Por la mañana comunicaron
al rey que el matemático mayor de la corte solicitaba audiencia para
presentarle un informe muy importante.
El rey mandó que le
hicieran entrar.
– Antes de comenzar
tu informe –le dijo Sheram–, quiero saber si se ha entregado por fin a Sissa la
mísera recompensa que ha solicitado.
– Precisamente para
eso me he atrevido a presentarme tan temprano –contestó el anciano–. Hemos
calculado escrupulosamente la cantidad total de granos que desea recibir.

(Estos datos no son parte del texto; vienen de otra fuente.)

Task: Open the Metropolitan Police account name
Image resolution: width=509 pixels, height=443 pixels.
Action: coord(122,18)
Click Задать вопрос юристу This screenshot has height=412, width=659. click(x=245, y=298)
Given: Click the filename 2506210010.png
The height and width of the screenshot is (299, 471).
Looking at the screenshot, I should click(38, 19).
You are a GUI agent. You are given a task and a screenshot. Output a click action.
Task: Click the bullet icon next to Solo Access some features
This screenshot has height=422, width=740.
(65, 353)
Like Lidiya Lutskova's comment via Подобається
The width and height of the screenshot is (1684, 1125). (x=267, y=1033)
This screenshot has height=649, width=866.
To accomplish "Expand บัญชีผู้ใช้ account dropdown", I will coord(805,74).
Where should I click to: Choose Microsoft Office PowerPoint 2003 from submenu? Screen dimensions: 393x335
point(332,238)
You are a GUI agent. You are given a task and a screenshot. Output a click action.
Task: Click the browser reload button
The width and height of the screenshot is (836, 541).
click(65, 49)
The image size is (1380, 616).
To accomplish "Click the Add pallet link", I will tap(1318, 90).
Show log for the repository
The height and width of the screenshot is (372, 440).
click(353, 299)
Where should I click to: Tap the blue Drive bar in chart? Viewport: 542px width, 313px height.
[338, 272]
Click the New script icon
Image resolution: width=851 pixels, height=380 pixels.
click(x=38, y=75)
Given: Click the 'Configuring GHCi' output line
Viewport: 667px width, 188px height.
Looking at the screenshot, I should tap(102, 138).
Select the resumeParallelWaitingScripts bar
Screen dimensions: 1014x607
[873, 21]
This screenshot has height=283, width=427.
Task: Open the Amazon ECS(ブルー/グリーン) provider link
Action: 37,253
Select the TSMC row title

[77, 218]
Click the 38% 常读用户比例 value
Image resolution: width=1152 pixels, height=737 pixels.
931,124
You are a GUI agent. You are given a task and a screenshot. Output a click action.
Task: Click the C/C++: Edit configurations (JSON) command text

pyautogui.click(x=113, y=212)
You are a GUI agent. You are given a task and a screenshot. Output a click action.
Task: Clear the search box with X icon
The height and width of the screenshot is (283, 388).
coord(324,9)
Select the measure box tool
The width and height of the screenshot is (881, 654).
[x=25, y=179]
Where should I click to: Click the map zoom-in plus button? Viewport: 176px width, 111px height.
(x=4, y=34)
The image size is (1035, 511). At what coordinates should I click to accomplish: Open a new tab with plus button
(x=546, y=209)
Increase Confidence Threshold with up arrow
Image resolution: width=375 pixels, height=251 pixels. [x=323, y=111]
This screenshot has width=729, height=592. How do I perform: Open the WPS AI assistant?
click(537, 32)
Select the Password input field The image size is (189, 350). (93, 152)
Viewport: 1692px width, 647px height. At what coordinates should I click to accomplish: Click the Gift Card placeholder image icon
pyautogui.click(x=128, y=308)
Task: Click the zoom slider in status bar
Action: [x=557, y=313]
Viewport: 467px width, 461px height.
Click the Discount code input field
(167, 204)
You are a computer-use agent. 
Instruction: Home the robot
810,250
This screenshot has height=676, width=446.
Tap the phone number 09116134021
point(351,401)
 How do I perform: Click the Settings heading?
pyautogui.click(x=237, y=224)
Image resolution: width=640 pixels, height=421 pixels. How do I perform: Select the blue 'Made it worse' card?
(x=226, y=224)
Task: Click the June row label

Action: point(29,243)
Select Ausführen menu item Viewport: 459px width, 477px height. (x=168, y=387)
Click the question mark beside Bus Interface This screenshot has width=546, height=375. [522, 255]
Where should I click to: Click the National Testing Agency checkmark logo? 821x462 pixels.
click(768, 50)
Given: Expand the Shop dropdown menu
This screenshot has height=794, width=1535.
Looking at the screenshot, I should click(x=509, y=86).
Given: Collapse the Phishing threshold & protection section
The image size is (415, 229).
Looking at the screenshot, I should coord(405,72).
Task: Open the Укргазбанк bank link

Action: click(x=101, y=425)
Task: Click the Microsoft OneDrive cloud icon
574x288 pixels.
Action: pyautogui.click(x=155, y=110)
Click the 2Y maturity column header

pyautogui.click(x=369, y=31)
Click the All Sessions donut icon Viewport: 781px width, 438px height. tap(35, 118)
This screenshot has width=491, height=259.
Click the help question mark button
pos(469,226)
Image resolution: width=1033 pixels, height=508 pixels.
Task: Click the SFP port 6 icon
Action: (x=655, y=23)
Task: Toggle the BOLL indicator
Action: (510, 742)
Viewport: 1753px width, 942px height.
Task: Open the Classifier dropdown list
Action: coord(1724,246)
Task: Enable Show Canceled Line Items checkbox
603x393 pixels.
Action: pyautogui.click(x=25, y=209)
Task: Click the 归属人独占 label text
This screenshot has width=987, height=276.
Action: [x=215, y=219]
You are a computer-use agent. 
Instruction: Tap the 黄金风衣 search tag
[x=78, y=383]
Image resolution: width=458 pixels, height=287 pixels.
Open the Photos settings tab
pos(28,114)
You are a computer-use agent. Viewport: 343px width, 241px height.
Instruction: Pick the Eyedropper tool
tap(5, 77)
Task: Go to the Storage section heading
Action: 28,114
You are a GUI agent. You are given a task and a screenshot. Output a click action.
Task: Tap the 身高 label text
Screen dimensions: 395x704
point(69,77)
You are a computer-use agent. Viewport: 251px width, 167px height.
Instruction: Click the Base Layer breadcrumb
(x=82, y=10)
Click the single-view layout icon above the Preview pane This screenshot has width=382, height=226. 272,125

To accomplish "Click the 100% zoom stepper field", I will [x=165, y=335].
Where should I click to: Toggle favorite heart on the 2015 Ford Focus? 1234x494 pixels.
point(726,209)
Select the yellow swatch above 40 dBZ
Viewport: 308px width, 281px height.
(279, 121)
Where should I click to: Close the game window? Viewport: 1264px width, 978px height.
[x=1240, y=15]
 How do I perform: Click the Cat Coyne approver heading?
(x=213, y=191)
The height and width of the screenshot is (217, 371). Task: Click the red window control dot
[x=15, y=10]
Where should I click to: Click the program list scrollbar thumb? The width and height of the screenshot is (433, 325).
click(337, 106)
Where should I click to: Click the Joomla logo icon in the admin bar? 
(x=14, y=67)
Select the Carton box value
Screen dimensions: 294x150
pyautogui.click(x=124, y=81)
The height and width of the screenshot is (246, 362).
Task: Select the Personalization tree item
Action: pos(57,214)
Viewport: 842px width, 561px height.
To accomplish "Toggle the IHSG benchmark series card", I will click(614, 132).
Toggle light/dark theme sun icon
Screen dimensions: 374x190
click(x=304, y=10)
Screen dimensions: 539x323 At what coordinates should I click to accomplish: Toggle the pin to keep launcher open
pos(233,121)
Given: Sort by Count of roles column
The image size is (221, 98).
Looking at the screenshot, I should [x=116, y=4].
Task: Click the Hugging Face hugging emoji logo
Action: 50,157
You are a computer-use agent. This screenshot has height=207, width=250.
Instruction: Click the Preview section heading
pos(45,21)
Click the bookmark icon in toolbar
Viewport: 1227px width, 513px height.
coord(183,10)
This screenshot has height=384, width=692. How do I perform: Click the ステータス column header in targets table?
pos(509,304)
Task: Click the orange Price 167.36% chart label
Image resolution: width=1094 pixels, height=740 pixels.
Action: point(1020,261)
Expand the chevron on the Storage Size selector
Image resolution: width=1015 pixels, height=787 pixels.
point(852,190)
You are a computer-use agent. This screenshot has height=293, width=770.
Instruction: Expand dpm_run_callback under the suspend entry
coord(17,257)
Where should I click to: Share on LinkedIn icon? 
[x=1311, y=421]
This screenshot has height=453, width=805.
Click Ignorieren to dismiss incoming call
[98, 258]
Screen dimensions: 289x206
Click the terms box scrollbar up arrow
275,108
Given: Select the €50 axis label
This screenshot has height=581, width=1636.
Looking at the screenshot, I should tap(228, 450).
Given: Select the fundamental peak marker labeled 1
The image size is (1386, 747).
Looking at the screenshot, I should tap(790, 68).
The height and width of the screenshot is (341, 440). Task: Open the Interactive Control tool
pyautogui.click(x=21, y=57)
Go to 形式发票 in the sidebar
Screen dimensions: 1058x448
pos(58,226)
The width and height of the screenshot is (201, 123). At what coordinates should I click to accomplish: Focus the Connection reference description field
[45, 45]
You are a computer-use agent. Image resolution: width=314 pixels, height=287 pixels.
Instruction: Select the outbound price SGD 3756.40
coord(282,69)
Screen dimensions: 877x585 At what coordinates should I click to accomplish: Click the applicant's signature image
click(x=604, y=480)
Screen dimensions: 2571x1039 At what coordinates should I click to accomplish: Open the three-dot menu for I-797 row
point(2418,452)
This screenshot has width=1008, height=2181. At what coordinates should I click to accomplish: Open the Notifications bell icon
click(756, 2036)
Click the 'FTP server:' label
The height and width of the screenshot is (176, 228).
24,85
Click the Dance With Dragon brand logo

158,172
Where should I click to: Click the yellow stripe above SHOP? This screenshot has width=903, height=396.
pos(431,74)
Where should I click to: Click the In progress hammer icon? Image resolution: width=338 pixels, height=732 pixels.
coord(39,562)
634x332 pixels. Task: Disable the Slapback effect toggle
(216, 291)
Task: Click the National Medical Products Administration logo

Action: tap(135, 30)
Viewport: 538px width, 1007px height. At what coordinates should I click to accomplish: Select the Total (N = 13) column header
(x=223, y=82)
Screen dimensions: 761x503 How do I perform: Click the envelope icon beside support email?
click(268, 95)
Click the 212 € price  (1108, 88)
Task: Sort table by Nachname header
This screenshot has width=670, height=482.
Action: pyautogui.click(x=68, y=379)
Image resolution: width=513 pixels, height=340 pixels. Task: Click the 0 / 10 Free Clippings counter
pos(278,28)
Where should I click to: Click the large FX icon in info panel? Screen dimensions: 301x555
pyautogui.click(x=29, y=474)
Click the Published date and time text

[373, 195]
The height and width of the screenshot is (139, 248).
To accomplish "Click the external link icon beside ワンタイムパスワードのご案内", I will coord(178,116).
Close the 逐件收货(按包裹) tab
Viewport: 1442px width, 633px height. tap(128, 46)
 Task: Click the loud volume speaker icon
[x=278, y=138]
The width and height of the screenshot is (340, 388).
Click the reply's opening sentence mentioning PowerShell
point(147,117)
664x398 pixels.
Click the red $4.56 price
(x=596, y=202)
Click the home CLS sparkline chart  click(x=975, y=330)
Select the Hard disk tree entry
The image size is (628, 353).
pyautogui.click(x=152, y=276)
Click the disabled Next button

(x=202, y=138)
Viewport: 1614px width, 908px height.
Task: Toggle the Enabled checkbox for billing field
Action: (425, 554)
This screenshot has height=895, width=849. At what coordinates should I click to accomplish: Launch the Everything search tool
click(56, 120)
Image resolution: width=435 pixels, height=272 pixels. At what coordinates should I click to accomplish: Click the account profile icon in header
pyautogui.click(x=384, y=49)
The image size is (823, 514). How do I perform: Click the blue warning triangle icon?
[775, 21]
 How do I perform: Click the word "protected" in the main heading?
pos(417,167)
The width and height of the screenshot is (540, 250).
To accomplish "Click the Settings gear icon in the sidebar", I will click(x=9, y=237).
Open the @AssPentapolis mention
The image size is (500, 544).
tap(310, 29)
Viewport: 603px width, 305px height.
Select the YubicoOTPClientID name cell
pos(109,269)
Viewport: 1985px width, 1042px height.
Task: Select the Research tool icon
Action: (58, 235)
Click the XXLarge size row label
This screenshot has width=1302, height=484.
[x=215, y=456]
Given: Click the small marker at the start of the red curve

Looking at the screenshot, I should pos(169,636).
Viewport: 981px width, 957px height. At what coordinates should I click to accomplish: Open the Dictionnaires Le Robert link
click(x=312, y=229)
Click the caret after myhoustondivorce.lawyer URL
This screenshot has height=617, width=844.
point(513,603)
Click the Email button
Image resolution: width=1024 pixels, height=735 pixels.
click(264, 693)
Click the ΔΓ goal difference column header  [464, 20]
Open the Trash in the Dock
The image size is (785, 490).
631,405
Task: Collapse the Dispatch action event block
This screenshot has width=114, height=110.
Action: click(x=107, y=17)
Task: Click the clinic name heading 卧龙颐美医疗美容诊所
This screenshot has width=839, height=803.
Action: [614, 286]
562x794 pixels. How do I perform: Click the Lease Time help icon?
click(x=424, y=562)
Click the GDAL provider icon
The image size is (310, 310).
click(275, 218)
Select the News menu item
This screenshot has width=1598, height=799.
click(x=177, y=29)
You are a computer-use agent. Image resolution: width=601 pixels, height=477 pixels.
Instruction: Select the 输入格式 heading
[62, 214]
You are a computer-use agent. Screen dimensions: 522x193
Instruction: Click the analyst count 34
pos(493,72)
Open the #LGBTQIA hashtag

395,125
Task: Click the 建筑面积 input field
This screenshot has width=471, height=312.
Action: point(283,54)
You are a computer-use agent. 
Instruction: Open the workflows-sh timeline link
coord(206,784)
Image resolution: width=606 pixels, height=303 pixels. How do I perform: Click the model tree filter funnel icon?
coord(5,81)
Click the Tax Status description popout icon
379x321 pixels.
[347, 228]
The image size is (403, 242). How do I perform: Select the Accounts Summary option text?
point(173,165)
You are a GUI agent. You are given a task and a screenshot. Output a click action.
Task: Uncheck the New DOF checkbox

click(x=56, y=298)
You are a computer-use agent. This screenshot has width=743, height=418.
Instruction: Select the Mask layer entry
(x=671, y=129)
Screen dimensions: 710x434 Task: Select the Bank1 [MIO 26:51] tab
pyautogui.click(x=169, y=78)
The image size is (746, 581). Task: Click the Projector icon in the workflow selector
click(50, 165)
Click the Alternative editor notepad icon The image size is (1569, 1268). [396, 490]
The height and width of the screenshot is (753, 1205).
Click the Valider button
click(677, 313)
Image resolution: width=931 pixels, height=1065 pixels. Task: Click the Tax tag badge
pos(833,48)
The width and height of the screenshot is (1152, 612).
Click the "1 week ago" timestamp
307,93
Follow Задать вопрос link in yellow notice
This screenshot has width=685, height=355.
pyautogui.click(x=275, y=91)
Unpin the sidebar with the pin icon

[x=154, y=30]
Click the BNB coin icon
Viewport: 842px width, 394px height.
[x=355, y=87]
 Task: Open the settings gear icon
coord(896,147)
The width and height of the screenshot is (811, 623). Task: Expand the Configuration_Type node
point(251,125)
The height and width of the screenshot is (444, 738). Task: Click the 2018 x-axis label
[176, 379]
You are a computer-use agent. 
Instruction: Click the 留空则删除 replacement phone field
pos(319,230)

Resulta una cifra tan enorme…
– Sea cual fuere su
magnitud –le interrumpió con altivez el rey– mis graneros no empobrecerán. He
prometido darle esa recompensa y, por lo tanto, hay que entregársela.
– Soberano, no
depende de tu voluntad el cumplir semejante deseo. En todos tus graneros no
existe la cantidad de trigo que exige Sissa. Tampoco existe en los graneros de
todo el reino. Hasta los graneros del mundo entero son insuficientes. Si deseas
entregar sin falta la recompensa prometida, ordena que todos los reinos de la
Tierra se conviertan en labrantíos, manda desecar los mares y océanos, ordena fundir
el hielo y la nieve que cubren los lejanos desiertos del Norte. Que todo el
espacio sea totalmente sembrado de trigo, y toda la cosecha obtenida en estos
campos ordena que sea entregada a Sissa. Solo entonces recibirá su recompensa.
El rey escuchaba lleno
de asombro las palabras del anciano sabio.
– Dime cuál es esa
cifra tan monstruosa –dijo reflexionando–.
– ¡Oh, soberano!
Dieciocho trillones cuatrocientos cuarenta y seis mil setecientos cuarenta y
cuatro billones setenta y tres mil setecientos nueve millones quinientos
cincuenta y un mil seiscientos quince (18.446.744.073.709.551.615) granos de
trigo.
El rey se quedó de
piedra. Pero en ese momento Sissa renunció al presente. Tenía suficiente con
haber conseguido que el rey volviera a estar feliz y además les había dado una
lección matemática que no se esperaban.